Requirement
Quote the text on open source LLM safety between "The paper addresses" and "model safety mechanisms.", inclusive.

Selected text
--- --- ---

Research on Open Source LLM Safety at HICSS 2026
From January 6-9, 2026, TWON researcher Simon Münker presented his paper at the Hawaii International Conference on System Sciences (HICSS), one of the leading international conferences in the field of information systems and digital innovation.
The paper addresses societal risks associated with open source Large Language Models and evaluates the effectiveness of existing safety and guardrail mechanisms. Together with his co author Fabio Sartori, Simon Münker received the Best Paper Award for this research.
The study systematically examines guardrail vulnerabilities across seven widely used open source LLMs. Using advanced natural language processing classification methods, it identifies recurring patterns of harmful content generation under adversarial prompting. These vulnerabilities were first observed during earlier research activities within the TWON project, where initial experiments revealed persistent weaknesses in model safety mechanisms.

--- --- ---

Stored rows:
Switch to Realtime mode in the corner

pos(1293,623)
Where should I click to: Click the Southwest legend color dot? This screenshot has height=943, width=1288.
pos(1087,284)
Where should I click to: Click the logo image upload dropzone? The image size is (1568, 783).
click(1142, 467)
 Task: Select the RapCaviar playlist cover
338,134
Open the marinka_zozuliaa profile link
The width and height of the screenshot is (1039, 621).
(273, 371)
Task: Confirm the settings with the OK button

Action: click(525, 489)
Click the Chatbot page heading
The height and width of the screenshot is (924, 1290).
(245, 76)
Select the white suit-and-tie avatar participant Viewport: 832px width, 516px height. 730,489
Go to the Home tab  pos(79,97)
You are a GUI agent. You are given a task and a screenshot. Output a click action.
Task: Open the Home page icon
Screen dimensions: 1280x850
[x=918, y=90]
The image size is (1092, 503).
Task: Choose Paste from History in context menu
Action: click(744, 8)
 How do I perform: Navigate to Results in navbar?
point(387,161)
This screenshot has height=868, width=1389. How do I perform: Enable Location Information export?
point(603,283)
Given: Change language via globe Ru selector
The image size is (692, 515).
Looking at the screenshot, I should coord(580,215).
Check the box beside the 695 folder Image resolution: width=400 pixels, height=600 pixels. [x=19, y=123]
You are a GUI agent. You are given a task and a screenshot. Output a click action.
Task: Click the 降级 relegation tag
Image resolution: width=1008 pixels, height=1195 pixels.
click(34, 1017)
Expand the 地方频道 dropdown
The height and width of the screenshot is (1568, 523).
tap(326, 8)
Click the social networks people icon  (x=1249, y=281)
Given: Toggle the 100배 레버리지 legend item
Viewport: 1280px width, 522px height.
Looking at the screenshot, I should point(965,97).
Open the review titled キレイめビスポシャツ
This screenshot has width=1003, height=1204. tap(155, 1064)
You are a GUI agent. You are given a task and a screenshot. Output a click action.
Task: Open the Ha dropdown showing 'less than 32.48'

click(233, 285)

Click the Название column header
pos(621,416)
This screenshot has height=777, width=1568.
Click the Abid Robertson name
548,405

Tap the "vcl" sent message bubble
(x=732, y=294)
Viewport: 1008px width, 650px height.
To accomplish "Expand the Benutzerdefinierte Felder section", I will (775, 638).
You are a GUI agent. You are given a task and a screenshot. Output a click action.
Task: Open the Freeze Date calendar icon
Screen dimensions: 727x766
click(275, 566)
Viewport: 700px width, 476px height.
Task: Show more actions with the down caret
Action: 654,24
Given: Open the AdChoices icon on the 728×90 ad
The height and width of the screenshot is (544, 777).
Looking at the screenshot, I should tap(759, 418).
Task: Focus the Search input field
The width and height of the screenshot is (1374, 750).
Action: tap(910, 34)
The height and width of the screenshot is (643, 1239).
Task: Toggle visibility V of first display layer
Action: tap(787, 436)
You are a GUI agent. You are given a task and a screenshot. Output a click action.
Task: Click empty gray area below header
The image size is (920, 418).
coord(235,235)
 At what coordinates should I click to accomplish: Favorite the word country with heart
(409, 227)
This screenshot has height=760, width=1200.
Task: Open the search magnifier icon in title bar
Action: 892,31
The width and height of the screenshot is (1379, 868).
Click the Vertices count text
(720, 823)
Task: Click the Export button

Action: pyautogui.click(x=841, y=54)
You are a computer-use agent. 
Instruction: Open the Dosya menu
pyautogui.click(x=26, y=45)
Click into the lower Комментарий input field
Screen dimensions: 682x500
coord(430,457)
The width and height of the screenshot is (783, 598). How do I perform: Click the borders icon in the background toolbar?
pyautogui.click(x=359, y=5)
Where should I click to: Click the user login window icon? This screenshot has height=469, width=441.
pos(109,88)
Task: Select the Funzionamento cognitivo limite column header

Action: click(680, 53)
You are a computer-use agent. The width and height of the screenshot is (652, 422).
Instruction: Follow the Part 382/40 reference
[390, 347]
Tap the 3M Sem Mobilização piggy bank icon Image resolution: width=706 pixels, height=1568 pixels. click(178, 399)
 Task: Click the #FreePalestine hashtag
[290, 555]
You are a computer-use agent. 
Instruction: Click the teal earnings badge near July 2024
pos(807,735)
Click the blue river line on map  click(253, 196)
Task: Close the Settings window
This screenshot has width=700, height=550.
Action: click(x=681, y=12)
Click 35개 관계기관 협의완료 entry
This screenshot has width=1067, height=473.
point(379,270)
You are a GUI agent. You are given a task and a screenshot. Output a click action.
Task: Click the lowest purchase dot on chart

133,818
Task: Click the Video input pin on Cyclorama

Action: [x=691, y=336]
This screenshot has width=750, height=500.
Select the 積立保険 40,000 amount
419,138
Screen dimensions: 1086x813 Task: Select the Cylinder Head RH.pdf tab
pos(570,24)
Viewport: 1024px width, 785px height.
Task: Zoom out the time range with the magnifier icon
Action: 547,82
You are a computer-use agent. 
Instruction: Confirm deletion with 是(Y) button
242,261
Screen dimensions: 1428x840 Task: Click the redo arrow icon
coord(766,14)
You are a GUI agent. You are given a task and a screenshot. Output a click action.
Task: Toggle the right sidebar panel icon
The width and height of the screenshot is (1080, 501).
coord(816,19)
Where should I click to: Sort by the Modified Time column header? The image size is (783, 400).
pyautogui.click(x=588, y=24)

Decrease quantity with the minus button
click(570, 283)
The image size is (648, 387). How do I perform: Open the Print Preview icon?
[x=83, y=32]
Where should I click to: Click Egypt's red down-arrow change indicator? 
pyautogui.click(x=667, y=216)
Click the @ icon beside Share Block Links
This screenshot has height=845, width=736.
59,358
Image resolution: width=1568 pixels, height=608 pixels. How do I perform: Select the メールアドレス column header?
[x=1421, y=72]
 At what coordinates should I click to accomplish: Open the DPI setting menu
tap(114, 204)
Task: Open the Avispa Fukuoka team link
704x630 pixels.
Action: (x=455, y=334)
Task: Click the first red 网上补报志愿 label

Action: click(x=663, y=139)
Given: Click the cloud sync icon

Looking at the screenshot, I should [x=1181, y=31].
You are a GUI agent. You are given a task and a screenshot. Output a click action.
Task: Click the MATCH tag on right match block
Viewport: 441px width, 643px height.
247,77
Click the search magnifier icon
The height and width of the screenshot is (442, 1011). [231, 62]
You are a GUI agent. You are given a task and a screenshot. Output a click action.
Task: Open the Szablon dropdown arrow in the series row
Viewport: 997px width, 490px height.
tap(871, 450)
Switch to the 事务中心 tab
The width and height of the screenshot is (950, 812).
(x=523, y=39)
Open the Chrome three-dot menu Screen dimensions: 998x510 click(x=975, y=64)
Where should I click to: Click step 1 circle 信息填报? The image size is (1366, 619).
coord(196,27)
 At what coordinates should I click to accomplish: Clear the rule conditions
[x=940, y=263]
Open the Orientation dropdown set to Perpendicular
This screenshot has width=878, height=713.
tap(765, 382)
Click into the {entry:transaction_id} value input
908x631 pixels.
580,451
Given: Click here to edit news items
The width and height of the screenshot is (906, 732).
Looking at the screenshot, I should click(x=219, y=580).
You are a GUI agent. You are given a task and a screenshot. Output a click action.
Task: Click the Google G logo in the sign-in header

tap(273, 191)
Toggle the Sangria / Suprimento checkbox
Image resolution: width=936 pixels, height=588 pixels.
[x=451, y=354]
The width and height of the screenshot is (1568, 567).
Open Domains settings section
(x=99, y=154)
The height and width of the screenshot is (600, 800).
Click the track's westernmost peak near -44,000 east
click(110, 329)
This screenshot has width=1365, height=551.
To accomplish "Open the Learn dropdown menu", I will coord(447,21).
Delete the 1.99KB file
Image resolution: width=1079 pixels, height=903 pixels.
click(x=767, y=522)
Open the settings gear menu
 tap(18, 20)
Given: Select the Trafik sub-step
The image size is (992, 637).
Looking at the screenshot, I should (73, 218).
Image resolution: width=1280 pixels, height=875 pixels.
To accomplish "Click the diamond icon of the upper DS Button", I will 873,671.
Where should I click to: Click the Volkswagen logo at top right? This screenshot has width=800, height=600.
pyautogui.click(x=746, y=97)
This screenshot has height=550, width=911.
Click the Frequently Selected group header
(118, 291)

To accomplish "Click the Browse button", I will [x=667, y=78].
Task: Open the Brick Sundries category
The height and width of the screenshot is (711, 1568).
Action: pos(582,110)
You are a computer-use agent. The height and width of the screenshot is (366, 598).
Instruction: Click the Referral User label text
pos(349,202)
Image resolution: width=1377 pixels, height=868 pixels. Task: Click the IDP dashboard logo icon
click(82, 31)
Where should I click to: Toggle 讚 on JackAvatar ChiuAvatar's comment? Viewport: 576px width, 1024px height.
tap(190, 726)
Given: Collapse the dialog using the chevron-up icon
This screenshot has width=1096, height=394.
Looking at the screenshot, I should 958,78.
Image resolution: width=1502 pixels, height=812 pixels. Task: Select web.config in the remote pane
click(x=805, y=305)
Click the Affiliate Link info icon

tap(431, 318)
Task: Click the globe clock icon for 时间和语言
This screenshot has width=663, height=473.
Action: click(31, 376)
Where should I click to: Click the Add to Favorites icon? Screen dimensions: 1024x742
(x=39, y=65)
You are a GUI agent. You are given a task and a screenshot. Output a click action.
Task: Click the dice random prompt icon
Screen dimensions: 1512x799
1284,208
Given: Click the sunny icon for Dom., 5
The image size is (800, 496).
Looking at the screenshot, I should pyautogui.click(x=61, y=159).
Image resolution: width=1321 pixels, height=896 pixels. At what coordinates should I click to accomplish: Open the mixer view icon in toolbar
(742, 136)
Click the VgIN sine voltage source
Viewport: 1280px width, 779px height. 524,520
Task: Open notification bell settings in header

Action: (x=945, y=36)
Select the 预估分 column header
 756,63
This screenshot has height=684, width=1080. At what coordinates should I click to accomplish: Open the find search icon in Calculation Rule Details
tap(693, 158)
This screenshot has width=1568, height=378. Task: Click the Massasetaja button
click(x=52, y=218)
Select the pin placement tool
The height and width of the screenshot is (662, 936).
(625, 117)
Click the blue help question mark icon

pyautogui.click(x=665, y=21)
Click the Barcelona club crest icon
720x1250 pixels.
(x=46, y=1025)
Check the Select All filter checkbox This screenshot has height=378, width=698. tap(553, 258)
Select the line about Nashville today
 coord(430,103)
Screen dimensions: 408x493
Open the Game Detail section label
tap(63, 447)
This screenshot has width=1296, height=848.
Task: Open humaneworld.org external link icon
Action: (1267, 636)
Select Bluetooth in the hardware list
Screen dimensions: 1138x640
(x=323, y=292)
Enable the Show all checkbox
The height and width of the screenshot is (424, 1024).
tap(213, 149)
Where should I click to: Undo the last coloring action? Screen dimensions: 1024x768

--- --- ---

Exercise result
The paper addresses societal risks associated with open source Large Language Models and evaluates the effectiveness of existing safety and guardrail mechanisms. Together with his co author Fabio Sartori, Simon Münker received the Best Paper Award for this research.
The study systematically examines guardrail vulnerabilities across seven widely used open source LLMs. Using advanced natural language processing classification methods, it identifies recurring patterns of harmful content generation under adversarial prompting. These vulnerabilities were first observed during earlier research activities within the TWON project, where initial experiments revealed persistent weaknesses in model safety mechanisms.